Boogaloo: The Quintessence Of American Popular Music
In Boogaloo: The Quintessence of American Popular Music, Arthur Kempton attempts an ambitious and stylish history of what he terms “Aframerican” music — from gospel to soul and rap, from Thomas Dorsey to Curtis Mayfield and Tupac Shakur. The results are impressively idiosyncratic, and more than a little frustrating.
“I am my book’s only original source,” Kempton notes up front, by which he means that every fact in Boogaloo has been “plundered” from other books. This isn’t necessarily a problem. But it does mean that the success of Kempton’s book depends upon how engagingly he revisits well-known tales — and upon whatever he can provide in the way of fresh critical insight.
On the narrative front, Kempton’s effectiveness is hit-and-miss. His detailing of the final days of Memphis’ Stax records reads too much like the sour, years-long financial deal that period was. On the other hand, his recounting of Sam Cooke’s rise from gospel circuit to pop stardom and early death is a vivid recounting of an important tale. Then again, you might as well just read for yourself the book Kempton read, Daniel Wolff’s indispensable You Send Me.
As for critical insights, Kempton does have a real knack for locating widespread human tendencies within the details of individual experience, and for expressing them aphoristically. He notes of an about-to-crossover Mahalia Jackson in the late 1940s that she “was on the verge of being noticed by people who mistook for a discovery something they had overlooked.” Evaluating the commercial and aesthetic instincts of Specialty Records chief Art Rupe, Kempton concludes that Rupe frequently confused “what [he] knew for everything [he] needed to know.”
But when Kempton strays beyond such human-scale observations to posit an overriding thesis, he’s less successful. Kempton juxtaposes the sayings and actions of Motown founder Berry Gordy, for instance, with quotations from Iceberg Slim (the pimp persona of writer Robert Beck). He later does the same with rapper Tupac Shakur and thuggish impresario Suge Knight. In contrast to these “player” types, Kempton places assimilation-minded figures such as Cooke, gospel pioneer Thomas Dorsey, and producer-cum-fashion-mogul Russell Simmons.

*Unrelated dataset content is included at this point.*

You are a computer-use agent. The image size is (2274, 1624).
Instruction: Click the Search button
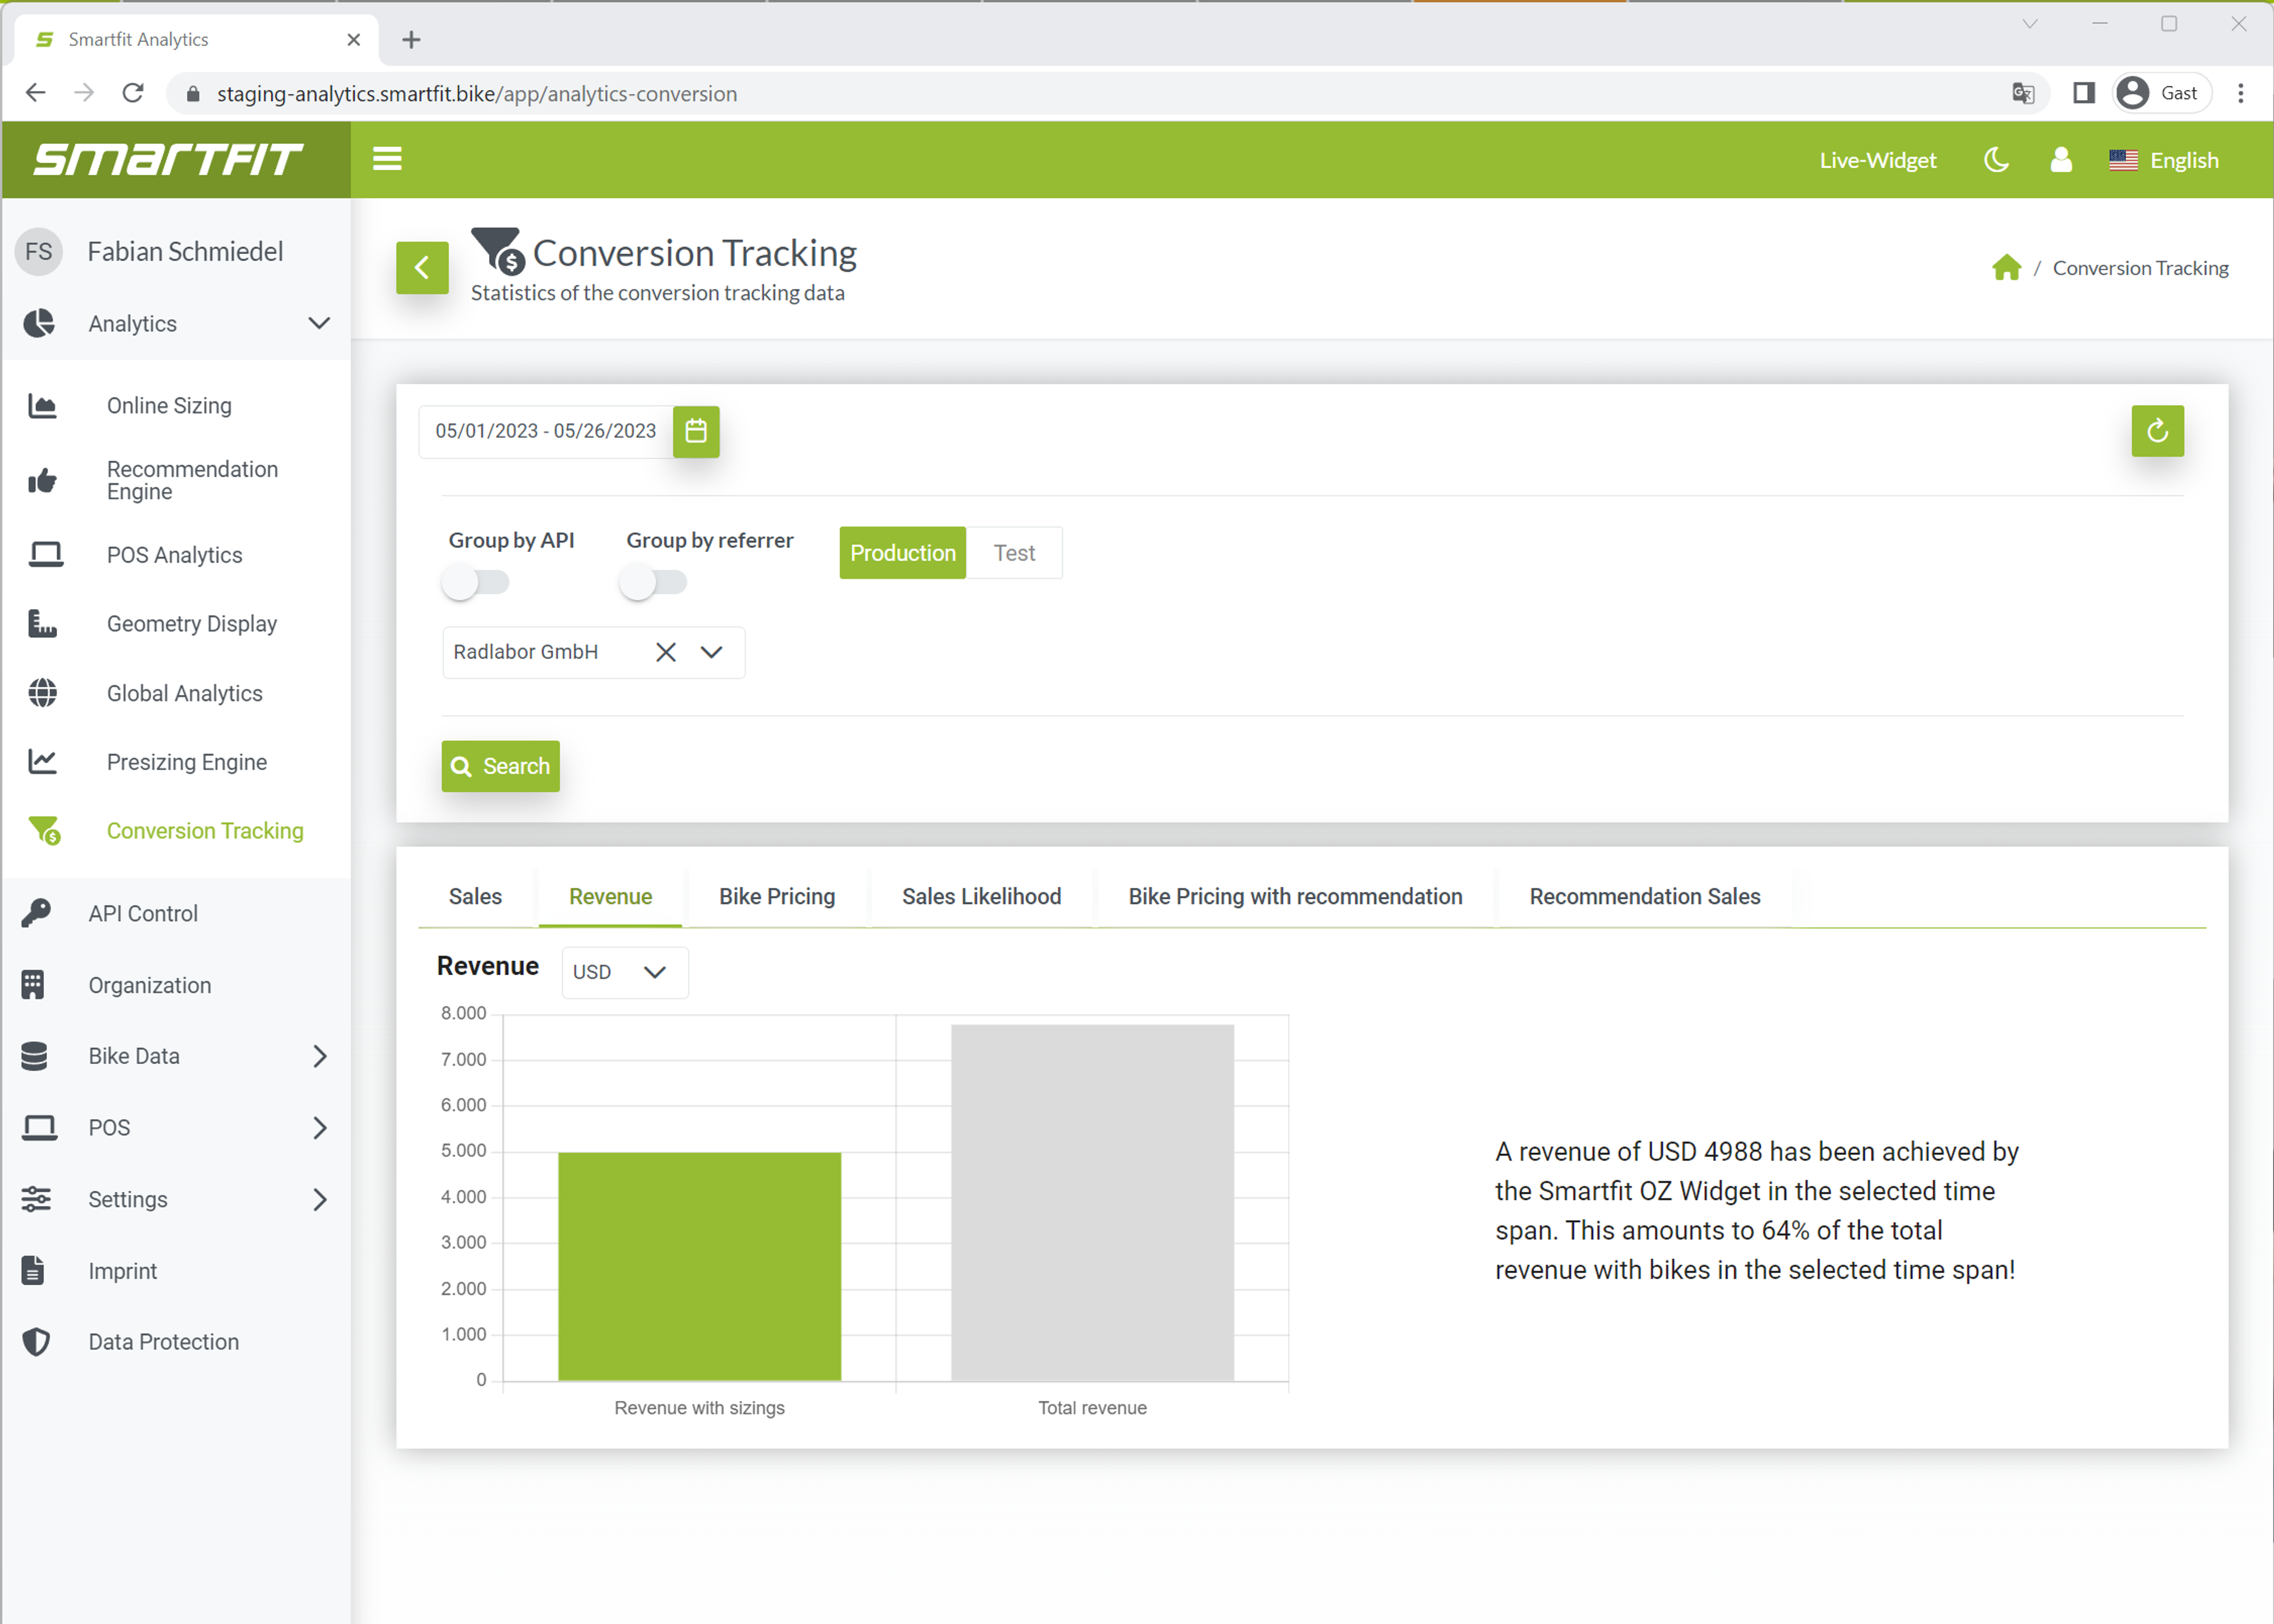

“The romance of pimping,” Kempton argues, “is as much an article of faith among members of the unassimilable caste as the efficacy of hard work, education and a correct appearance is for strivers.” This too is a keen observation. Yet in arguing the point, Kempton frequently overlooks that his subjects, like all humans, have a vexing tendency to live lives that contradict such limiting categories.

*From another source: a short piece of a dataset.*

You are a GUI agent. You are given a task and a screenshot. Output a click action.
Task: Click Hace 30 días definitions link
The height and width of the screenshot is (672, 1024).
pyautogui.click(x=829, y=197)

Worse, Boogaloo neglects what ostensibly inspired it in the first place: the music. We’re far more likely to hear about personal rivalries and business dealings than about records or performances.
For instance, when Kempton discusses Temptations lead singer David Ruffin, he recounts the tawdriness of Ruffin’s death by crack, as well as how some mourners acted the fool at his funeral. What he doesn’t offer is anything about Ruffin’s singing; we don’t even get so much as the title of one of his hits.
If Kempton had paused, even for just a paragraph, to listen closely to Ruffin sing, say, “My Whole World Ended (The Day You Stopped Loving Me)”, his debut solo single, it might have revealed more of “the quintessence of American popular music” than all this book’s fascination with behind-the-scenes pimping and striving ever could.